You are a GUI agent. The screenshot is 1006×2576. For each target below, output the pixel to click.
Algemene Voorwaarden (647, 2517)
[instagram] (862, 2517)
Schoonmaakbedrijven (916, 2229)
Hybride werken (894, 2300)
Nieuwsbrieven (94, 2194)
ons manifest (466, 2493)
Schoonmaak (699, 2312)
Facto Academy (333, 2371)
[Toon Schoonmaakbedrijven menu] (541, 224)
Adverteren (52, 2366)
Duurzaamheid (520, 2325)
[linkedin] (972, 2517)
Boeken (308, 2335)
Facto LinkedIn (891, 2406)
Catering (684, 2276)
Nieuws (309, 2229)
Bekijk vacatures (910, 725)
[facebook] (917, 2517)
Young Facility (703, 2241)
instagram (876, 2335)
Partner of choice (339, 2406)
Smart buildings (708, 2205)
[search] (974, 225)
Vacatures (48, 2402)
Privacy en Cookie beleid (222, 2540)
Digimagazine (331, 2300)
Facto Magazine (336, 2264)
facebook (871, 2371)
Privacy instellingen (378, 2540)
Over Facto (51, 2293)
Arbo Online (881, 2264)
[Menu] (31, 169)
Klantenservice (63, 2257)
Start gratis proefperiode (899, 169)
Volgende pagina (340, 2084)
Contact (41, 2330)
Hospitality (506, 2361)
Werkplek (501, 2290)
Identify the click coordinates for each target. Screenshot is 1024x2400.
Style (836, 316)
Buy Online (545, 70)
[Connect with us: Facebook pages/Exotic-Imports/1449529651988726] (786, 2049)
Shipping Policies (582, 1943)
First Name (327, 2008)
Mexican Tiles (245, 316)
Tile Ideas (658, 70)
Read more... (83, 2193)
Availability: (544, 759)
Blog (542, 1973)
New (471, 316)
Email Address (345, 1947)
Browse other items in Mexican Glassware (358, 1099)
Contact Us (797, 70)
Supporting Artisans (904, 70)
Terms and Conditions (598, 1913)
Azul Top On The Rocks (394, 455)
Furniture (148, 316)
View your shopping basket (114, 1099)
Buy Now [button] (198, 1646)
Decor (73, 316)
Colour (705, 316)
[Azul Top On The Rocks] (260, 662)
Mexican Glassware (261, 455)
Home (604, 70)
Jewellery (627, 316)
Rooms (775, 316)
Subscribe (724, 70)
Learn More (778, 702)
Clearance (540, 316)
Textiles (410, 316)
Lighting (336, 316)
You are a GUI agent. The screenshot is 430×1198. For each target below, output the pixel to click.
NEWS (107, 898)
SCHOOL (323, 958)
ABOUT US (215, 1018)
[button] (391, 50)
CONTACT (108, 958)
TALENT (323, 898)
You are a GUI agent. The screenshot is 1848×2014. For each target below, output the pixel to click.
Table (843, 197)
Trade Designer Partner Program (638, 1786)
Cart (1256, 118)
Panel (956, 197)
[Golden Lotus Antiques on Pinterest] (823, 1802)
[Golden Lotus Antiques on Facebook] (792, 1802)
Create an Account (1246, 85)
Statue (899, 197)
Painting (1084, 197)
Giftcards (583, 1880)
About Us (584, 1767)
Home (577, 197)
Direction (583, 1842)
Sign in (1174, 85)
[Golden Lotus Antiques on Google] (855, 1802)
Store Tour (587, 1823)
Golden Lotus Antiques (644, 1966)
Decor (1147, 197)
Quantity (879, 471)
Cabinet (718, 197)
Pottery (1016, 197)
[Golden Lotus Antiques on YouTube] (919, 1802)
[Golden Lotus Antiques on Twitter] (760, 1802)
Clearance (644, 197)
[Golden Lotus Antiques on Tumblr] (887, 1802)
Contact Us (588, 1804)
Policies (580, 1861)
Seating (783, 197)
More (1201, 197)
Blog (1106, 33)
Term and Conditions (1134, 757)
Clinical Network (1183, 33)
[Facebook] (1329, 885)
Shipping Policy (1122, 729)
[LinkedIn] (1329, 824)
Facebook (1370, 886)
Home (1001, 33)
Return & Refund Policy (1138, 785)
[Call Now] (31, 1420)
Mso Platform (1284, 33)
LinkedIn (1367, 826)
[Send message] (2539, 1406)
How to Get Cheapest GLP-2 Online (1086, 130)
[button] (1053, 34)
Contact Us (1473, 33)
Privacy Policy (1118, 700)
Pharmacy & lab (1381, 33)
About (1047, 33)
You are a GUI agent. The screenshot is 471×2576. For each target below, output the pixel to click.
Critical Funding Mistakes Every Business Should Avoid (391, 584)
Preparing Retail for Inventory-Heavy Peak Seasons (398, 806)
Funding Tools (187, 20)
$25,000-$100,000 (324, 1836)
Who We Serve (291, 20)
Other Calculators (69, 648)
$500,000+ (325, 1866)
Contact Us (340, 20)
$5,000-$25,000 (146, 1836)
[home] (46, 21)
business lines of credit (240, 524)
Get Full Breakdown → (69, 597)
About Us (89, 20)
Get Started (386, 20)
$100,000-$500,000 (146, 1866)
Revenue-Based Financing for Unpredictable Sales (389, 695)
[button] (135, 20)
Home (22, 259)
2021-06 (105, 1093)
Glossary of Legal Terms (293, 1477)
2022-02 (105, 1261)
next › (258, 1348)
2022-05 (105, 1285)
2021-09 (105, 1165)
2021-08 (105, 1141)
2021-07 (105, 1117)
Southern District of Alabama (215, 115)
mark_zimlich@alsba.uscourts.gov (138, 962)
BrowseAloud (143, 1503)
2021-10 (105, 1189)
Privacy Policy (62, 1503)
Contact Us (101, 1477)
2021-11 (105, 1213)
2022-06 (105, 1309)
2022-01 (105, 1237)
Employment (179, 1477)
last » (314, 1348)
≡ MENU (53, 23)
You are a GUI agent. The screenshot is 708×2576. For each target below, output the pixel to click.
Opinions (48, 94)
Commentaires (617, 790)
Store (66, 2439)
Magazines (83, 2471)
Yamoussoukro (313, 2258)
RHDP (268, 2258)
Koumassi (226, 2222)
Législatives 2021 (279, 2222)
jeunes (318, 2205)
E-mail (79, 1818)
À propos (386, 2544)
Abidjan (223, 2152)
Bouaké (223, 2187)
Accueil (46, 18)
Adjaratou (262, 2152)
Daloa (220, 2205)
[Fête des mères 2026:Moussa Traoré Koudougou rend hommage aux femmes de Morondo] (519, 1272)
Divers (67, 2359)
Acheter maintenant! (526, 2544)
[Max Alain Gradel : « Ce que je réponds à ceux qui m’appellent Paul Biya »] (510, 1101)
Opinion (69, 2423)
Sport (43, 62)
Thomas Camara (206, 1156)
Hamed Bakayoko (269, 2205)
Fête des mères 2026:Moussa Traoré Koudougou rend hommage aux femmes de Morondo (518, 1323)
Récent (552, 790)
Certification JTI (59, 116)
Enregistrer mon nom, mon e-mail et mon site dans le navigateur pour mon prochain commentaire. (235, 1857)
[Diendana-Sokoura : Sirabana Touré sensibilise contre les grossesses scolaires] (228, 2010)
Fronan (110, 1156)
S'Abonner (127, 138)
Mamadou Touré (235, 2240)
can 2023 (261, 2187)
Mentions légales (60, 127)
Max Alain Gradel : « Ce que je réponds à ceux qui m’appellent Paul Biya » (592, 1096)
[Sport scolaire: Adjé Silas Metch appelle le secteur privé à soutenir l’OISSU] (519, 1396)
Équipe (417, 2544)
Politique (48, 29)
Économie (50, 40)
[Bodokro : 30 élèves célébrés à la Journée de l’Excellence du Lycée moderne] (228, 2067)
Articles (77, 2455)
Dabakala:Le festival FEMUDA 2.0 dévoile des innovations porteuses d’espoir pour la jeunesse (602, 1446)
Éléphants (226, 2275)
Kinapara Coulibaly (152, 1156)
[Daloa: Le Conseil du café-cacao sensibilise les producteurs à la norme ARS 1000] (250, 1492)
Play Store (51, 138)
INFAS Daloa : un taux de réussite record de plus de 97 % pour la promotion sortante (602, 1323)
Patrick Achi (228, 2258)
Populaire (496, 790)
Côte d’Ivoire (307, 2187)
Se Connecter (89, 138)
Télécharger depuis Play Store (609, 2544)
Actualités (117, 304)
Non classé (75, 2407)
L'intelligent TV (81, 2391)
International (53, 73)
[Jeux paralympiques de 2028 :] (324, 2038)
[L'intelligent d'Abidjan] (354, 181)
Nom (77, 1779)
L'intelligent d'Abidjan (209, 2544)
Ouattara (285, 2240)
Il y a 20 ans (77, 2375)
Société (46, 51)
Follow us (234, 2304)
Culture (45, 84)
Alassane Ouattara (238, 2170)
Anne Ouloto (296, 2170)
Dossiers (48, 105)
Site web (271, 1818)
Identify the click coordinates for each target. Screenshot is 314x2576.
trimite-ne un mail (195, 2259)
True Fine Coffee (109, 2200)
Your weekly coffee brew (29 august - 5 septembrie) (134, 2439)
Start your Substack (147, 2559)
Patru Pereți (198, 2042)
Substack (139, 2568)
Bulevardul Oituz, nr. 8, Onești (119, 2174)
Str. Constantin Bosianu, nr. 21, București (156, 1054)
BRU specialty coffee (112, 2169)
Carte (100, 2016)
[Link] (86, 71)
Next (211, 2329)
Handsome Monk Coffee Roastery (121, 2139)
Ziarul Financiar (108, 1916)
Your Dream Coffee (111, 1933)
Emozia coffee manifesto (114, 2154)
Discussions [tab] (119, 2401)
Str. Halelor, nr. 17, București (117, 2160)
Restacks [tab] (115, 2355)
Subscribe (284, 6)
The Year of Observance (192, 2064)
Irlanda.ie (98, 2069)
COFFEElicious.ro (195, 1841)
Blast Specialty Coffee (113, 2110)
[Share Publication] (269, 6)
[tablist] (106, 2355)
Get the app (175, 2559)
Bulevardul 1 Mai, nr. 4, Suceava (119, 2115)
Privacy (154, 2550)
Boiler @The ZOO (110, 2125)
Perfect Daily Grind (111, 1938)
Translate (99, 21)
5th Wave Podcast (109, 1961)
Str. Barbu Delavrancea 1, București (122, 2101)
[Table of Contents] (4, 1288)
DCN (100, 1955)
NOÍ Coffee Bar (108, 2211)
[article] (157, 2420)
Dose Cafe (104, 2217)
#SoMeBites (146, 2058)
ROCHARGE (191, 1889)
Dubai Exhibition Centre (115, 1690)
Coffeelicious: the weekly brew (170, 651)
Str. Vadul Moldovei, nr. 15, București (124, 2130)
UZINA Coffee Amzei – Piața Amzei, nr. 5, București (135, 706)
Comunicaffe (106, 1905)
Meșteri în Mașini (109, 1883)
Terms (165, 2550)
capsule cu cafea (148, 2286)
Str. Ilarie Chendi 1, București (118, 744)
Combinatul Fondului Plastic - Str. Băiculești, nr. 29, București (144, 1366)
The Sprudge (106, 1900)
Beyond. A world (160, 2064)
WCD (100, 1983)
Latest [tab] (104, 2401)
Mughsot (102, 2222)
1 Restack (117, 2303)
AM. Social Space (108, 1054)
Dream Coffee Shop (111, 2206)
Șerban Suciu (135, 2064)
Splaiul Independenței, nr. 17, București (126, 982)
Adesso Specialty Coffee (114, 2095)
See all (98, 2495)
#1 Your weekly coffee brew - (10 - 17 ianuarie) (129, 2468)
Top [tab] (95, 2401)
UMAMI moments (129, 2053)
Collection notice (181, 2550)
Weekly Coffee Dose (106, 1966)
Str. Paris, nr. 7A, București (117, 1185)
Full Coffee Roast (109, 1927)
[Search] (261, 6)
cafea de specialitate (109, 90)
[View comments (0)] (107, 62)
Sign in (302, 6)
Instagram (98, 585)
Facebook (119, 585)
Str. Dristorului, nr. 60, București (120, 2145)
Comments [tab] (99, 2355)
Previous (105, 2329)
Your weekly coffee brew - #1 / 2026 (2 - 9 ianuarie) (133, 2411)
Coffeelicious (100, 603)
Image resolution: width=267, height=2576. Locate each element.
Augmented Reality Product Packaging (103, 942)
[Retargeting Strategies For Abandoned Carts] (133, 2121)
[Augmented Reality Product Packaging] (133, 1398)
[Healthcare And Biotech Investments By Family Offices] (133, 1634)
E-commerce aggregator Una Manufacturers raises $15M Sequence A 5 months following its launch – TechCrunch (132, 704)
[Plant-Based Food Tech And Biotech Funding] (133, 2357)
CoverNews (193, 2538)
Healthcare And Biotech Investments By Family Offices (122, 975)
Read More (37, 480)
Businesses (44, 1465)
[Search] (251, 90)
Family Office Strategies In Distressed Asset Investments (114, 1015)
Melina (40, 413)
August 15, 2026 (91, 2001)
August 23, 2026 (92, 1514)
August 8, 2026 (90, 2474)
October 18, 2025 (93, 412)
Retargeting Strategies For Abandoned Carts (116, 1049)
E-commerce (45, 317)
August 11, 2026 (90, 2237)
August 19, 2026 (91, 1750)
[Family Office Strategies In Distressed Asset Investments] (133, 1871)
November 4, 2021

TASK GOAL
Lines from the top of the data above through the line containing "Werkplek (501, 2290)" must be repeated exactly. All other lines stay out.

REPLY
You are a GUI agent. The screenshot is 1006×2576. For each target below, output the pixel to click.
Algemene Voorwaarden (647, 2517)
[instagram] (862, 2517)
Schoonmaakbedrijven (916, 2229)
Hybride werken (894, 2300)
Nieuwsbrieven (94, 2194)
ons manifest (466, 2493)
Schoonmaak (699, 2312)
Facto Academy (333, 2371)
[Toon Schoonmaakbedrijven menu] (541, 224)
Adverteren (52, 2366)
Duurzaamheid (520, 2325)
[linkedin] (972, 2517)
Boeken (308, 2335)
Facto LinkedIn (891, 2406)
Catering (684, 2276)
Nieuws (309, 2229)
Bekijk vacatures (910, 725)
[facebook] (917, 2517)
Young Facility (703, 2241)
instagram (876, 2335)
Partner of choice (339, 2406)
Smart buildings (708, 2205)
[search] (974, 225)
Vacatures (48, 2402)
Privacy en Cookie beleid (222, 2540)
Digimagazine (331, 2300)
Facto Magazine (336, 2264)
facebook (871, 2371)
Privacy instellingen (378, 2540)
Over Facto (51, 2293)
Arbo Online (881, 2264)
[Menu] (31, 169)
Klantenservice (63, 2257)
Start gratis proefperiode (899, 169)
Volgende pagina (340, 2084)
Contact (41, 2330)
Hospitality (506, 2361)
Werkplek (501, 2290)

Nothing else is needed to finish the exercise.